### Required work:
Output the rows below as a JSON list of strings with one string per line, leaving out any blank lines.

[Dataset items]
"""

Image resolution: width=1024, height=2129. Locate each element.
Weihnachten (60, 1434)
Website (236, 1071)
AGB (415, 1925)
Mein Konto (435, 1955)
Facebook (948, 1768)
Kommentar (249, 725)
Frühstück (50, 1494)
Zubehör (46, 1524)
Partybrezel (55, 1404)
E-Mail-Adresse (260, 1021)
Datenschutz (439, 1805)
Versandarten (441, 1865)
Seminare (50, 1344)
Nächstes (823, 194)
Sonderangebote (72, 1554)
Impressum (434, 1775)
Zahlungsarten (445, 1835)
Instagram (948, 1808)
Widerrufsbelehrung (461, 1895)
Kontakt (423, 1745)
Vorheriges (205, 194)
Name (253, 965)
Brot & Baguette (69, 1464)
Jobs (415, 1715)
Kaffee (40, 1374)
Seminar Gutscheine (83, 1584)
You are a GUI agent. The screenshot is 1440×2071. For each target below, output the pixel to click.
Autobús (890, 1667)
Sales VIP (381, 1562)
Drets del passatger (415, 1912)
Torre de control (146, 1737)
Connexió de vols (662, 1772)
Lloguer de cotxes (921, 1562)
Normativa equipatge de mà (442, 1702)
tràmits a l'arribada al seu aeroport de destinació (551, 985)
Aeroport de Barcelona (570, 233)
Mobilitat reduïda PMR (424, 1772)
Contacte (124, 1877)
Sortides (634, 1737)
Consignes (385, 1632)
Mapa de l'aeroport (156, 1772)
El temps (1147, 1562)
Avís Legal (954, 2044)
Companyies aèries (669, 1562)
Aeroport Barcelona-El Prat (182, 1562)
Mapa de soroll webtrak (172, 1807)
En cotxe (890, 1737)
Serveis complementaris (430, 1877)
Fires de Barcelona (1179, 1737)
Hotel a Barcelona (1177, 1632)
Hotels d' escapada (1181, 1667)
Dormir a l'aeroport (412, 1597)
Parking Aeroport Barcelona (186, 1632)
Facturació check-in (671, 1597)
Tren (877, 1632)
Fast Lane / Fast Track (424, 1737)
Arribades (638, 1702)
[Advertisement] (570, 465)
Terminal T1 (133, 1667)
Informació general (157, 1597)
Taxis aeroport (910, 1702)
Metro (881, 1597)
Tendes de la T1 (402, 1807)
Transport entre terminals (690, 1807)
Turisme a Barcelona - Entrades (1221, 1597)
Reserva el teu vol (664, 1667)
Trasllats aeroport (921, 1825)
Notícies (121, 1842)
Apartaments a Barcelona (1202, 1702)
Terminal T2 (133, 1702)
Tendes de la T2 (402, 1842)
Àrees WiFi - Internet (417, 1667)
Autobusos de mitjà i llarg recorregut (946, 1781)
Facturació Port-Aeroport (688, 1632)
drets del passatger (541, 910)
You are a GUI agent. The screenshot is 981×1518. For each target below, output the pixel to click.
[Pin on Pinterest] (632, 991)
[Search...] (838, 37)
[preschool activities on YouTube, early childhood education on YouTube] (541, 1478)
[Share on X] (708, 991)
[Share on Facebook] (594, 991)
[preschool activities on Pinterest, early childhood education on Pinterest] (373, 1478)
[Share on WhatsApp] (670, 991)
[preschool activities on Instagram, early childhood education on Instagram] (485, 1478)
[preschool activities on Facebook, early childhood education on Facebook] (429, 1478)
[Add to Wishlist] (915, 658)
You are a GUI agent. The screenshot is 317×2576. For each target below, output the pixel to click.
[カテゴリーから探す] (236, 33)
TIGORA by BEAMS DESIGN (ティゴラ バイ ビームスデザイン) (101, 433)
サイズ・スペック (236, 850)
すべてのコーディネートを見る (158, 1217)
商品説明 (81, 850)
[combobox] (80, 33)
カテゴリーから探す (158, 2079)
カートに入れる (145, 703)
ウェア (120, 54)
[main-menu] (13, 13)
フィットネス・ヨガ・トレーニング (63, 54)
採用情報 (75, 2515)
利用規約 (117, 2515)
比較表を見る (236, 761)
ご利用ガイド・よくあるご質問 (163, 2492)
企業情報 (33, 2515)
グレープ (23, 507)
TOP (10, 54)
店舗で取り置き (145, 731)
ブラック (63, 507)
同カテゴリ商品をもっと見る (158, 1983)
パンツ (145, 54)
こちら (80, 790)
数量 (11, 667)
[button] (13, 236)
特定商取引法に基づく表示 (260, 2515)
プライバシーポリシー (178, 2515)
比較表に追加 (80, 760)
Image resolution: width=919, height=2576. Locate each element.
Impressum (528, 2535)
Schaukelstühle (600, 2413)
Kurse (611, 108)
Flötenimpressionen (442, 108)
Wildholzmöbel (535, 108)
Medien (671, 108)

"""

### Full solution:
[
  "Image resolution: width=1024, height=2129. Locate each element.",
  "Weihnachten (60, 1434)",
  "Website (236, 1071)",
  "AGB (415, 1925)",
  "Mein Konto (435, 1955)",
  "Facebook (948, 1768)",
  "Kommentar (249, 725)",
  "Frühstück (50, 1494)",
  "Zubehör (46, 1524)",
  "Partybrezel (55, 1404)",
  "E-Mail-Adresse (260, 1021)",
  "Datenschutz (439, 1805)",
  "Versandarten (441, 1865)",
  "Seminare (50, 1344)",
  "Nächstes (823, 194)",
  "Sonderangebote (72, 1554)",
  "Impressum (434, 1775)",
  "Zahlungsarten (445, 1835)",
  "Instagram (948, 1808)",
  "Widerrufsbelehrung (461, 1895)",
  "Kontakt (423, 1745)",
  "Vorheriges (205, 194)",
  "Name (253, 965)",
  "Brot & Baguette (69, 1464)",
  "Jobs (415, 1715)",
  "Kaffee (40, 1374)",
  "Seminar Gutscheine (83, 1584)",
  "You are a GUI agent. The screenshot is 1440×2071. For each target below, output the pixel to click.",
  "Autobús (890, 1667)",
  "Sales VIP (381, 1562)",
  "Drets del passatger (415, 1912)",
  "Torre de control (146, 1737)",
  "Connexió de vols (662, 1772)",
  "Lloguer de cotxes (921, 1562)",
  "Normativa equipatge de mà (442, 1702)",
  "tràmits a l'arribada al seu aeroport de destinació (551, 985)",
  "Aeroport de Barcelona (570, 233)",
  "Mobilitat reduïda PMR (424, 1772)",
  "Contacte (124, 1877)",
  "Sortides (634, 1737)",
  "Consignes (385, 1632)",
  "Mapa de l'aeroport (156, 1772)",
  "El temps (1147, 1562)",
  "Avís Legal (954, 2044)",
  "Companyies aèries (669, 1562)",
  "Aeroport Barcelona-El Prat (182, 1562)",
  "Mapa de soroll webtrak (172, 1807)",
  "En cotxe (890, 1737)",
  "Serveis complementaris (430, 1877)",
  "Fires de Barcelona (1179, 1737)",
  "Hotel a Barcelona (1177, 1632)",
  "Hotels d' escapada (1181, 1667)",
  "Dormir a l'aeroport (412, 1597)",
  "Parking Aeroport Barcelona (186, 1632)",
  "Facturació check-in (671, 1597)",
  "Tren (877, 1632)",
  "Fast Lane / Fast Track (424, 1737)",
  "Arribades (638, 1702)",
  "[Advertisement] (570, 465)",
  "Terminal T1 (133, 1667)",
  "Informació general (157, 1597)",
  "Taxis aeroport (910, 1702)",
  "Metro (881, 1597)",
  "Tendes de la T1 (402, 1807)",
  "Transport entre terminals (690, 1807)",
  "Turisme a Barcelona - Entrades (1221, 1597)",
  "Reserva el teu vol (664, 1667)",
  "Trasllats aeroport (921, 1825)",
  "Notícies (121, 1842)",
  "Apartaments a Barcelona (1202, 1702)",
  "Terminal T2 (133, 1702)",
  "Tendes de la T2 (402, 1842)",
  "Àrees WiFi - Internet (417, 1667)",
  "Autobusos de mitjà i llarg recorregut (946, 1781)",
  "Facturació Port-Aeroport (688, 1632)",
  "drets del passatger (541, 910)",
  "You are a GUI agent. The screenshot is 981×1518. For each target below, output the pixel to click.",
  "[Pin on Pinterest] (632, 991)",
  "[Search...] (838, 37)",
  "[preschool activities on YouTube, early childhood education on YouTube] (541, 1478)",
  "[Share on X] (708, 991)",
  "[Share on Facebook] (594, 991)",
  "[preschool activities on Pinterest, early childhood education on Pinterest] (373, 1478)",
  "[Share on WhatsApp] (670, 991)",
  "[preschool activities on Instagram, early childhood education on Instagram] (485, 1478)",
  "[preschool activities on Facebook, early childhood education on Facebook] (429, 1478)",
  "[Add to Wishlist] (915, 658)",
  "You are a GUI agent. The screenshot is 317×2576. For each target below, output the pixel to click.",
  "[カテゴリーから探す] (236, 33)",
  "TIGORA by BEAMS DESIGN (ティゴラ バイ ビームスデザイン) (101, 433)",
  "サイズ・スペック (236, 850)",
  "すべてのコーディネートを見る (158, 1217)",
  "商品説明 (81, 850)",
  "[combobox] (80, 33)",
  "カテゴリーから探す (158, 2079)",
  "カートに入れる (145, 703)",
  "ウェア (120, 54)",
  "[main-menu] (13, 13)",
  "フィットネス・ヨガ・トレーニング (63, 54)",
  "採用情報 (75, 2515)",
  "利用規約 (117, 2515)",
  "比較表を見る (236, 761)",
  "ご利用ガイド・よくあるご質問 (163, 2492)",
  "企業情報 (33, 2515)",
  "グレープ (23, 507)",
  "TOP (10, 54)",
  "店舗で取り置き (145, 731)",
  "ブラック (63, 507)",
  "同カテゴリ商品をもっと見る (158, 1983)",
  "パンツ (145, 54)",
  "こちら (80, 790)",
  "数量 (11, 667)",
  "[button] (13, 236)",
  "特定商取引法に基づく表示 (260, 2515)",
  "プライバシーポリシー (178, 2515)",
  "比較表に追加 (80, 760)",
  "Image resolution: width=919, height=2576. Locate each element.",
  "Impressum (528, 2535)",
  "Schaukelstühle (600, 2413)",
  "Kurse (611, 108)",
  "Flötenimpressionen (442, 108)",
  "Wildholzmöbel (535, 108)",
  "Medien (671, 108)"
]